92 kW per litre is currently the highest specific-output of any engine in the world. Impressively, only Mercedes-Benz AMG will surpass this when the A45 AMG hot hatch debuts this year with its AMG-derived 2.0-litre turbocharged engine, producing 95 kW per litre. It’s no wonder it was awarded the 2013 World Engine of the Year Award. When I heard that announcement I assumed it was a typical, token, green-washing award from the jury, but now that I’ve experienced it – I can vouch for it. The 1.0-litre Ford EcoBoost is utterly deserving of the Engine of the Year Award and it represents a multi-million dollar investment in the technology, so it is here to stay.
The Ford Fiesta EcoBoost goes like the clappers, sounds brilliant and is greener than a Toyota Prius; I just can’t get over that. And the best thing is Ford is going to be putting it into everything they can from now on: the Ford EcoSport crossover, the Ford Focus, the Ford Transit Van and all sorts of other cars across the world. Along with their Econetic stop/start technology to further shave off extra L/100.
What about the rest of the 2013 Fiesta then? Well, I was mostly marvelling at the brilliant little engine under the bonnet, but what I can report besides – is that the new Aston Martin face, and let’s not kid ourselves, it looks exx-acc-tly like an Aston Martin, looks a bit awkward in my personal opinion. The face is disproportionate to the rest of the tall, practical glasshouse of the Fiesta and it therefore looks unbalanced. Like an Aston Martin swallowed a Fiesta. Perhaps the one-piece grille will grow on us when we see more of them around, but at least one thing is for certain, Aston Martin don’t need to use the Toyota Aygo for their next Cygnet, just take the EcoBoost Ford Fiesta et al… and away you go.
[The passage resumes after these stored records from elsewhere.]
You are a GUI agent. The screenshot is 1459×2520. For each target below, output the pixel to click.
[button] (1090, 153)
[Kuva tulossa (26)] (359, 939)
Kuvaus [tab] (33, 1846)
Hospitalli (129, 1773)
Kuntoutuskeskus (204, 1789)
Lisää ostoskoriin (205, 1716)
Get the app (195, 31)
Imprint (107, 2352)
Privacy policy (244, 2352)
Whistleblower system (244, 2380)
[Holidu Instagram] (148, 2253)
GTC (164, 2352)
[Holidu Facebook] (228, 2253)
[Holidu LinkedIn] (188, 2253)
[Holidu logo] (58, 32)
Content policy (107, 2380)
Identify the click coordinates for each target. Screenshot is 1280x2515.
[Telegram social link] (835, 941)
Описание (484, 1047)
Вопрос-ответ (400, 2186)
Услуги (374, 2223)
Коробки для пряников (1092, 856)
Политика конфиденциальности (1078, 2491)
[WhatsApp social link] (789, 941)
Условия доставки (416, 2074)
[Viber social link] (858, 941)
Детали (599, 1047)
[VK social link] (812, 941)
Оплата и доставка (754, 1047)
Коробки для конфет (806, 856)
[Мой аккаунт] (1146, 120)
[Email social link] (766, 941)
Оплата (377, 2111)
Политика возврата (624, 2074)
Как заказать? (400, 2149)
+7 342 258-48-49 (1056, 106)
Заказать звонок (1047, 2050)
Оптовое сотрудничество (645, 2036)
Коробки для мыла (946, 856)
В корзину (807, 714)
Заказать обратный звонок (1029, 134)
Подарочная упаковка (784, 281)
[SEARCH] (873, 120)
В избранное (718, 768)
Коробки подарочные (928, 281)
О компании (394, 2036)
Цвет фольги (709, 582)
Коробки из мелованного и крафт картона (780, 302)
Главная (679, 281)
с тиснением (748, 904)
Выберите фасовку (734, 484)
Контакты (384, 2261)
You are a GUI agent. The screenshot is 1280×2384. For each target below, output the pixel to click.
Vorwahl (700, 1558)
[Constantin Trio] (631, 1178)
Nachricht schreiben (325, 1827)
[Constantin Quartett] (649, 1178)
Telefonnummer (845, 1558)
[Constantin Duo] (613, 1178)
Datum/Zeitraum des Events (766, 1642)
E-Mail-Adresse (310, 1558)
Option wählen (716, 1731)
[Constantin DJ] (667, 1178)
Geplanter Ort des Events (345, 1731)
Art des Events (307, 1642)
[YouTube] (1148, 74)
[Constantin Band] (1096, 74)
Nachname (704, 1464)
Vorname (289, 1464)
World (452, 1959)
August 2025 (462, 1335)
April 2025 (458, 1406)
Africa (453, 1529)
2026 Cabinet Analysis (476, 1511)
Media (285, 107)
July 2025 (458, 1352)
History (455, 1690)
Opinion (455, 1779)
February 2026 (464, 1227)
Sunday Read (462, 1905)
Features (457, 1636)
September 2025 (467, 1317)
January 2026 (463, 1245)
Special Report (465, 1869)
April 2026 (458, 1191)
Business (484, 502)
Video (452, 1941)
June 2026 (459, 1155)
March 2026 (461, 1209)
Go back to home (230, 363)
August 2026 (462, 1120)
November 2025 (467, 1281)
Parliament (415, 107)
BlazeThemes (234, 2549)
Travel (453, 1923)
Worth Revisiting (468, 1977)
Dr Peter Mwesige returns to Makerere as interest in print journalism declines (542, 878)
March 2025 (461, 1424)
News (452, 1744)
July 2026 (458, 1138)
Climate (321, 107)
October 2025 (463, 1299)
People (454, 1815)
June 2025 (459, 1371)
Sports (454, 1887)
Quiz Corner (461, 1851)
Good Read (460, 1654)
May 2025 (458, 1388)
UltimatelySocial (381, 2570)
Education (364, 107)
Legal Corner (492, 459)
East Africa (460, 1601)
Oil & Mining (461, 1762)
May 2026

The Trend spec Fiesta with 15-inch wheels rides nicely on the road, the 16-inch wheels on the Titanium spec tend to deflect over road imperfections way too eagerly. The Fiesta in that top specification turns into a right old bouncy super-mini and is less enjoyable to pilot over an imperfect road, however the trade-off comes in the sacrificing the better, chrome-edged interior. The 1.0-litre EcoBoost Trend, and its cheaper pricing, does me just fine thank you very much
The only catch is, the 1.0-litre EcoBoost Fiesta still comes at a premium over a normally aspirated model. The Ford Fiesta 1.0 EcoBoost in Titanium spec will set you back R231 500 and the 1.0 EcoBoost in Trend spec commands a R211 200 asking price. Ford justifies the price by saying that’s simply what the new engine is worth. I see their motivation. Is it worth it to the end user? Only time and consumer response will tell.